FLORENCE BEATRICE PRICE (1887 - 1953)
The broad arc of Florence Price’s life in many ways resembled those of the millions of African Americans who moved away from the southern United States in search of new professional opportunities and greater personal autonomy during the Jim Crow era. Born into a middleclass family in Little Rock, Arkansas in 1887, Price received a sound musical education from her mother after the city’s pre-eminent white instructors refused to teach her. Since opportunities for more advanced musical training were largely unavailable for women of color in the South, her mother enrolled her at the New England Conservatory after she completed high school in 1903. There she pursued courses of study in organ and piano pedagogy while receiving tutelage in all musical disciplines from conservatory faculty, including director George Whitefield Chadwick.

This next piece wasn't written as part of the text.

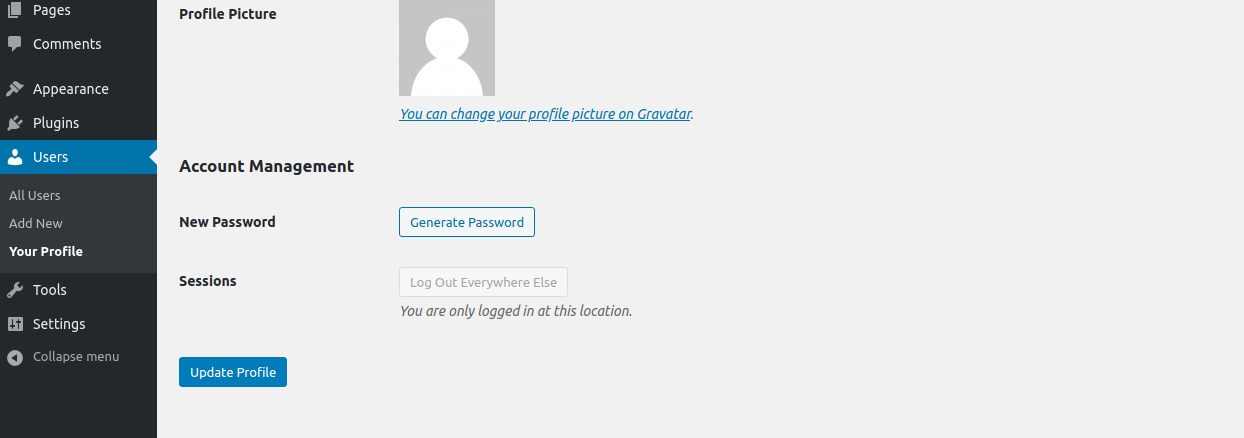
Task: Click the Log Out Everywhere Else button
Action: (x=483, y=282)
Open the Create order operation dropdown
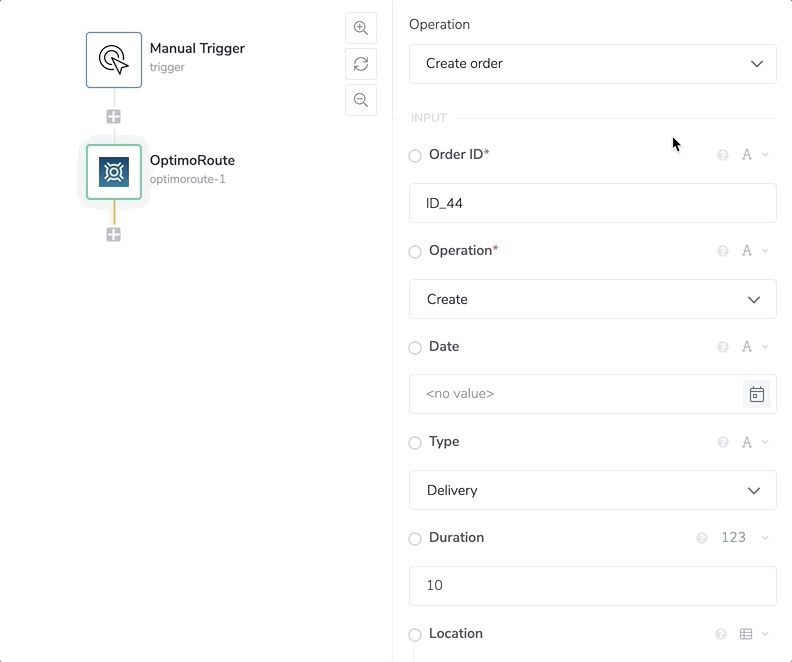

After graduating from the conservatory in 1906, Price began her professional career as an instructor at segregated academies in Arkansas and Georgia. She married an attorney, Thomas Jewell Price, six years later, and the two remained in Little Rock until a brutal lynching and financial difficulties prompted the family to relocate to Chicago in 1927. During this 15-year period, she managed a large private piano studio, composed an extensive collection of pedagogical music for children, and began raising her two daughters, Florence and Edith. Price’s career as a composer erupted after she moved to Chicago, where she had developed contacts while taking summer courses at the Chicago Musical College. With the added support of leading figures within the Chicago Black Renaissance, especially Estelle Bonds, whose home served as a central gathering place for artists, Price’s works won several contests designed to support black composers. These victories propelled her into the national spotlight and garnered attention from musical luminaries like contralto Marian Anderson, with whom she collaborated extensively, and Chicago Symphony Orchestra director Frederick Stock. Over the course of her later career, Price wrote in a variety of genres for the classical and popular marketplaces and participated actively in local chapters of the National Association for Negro Musicians (NANM) and the National Federation of Music Clubs.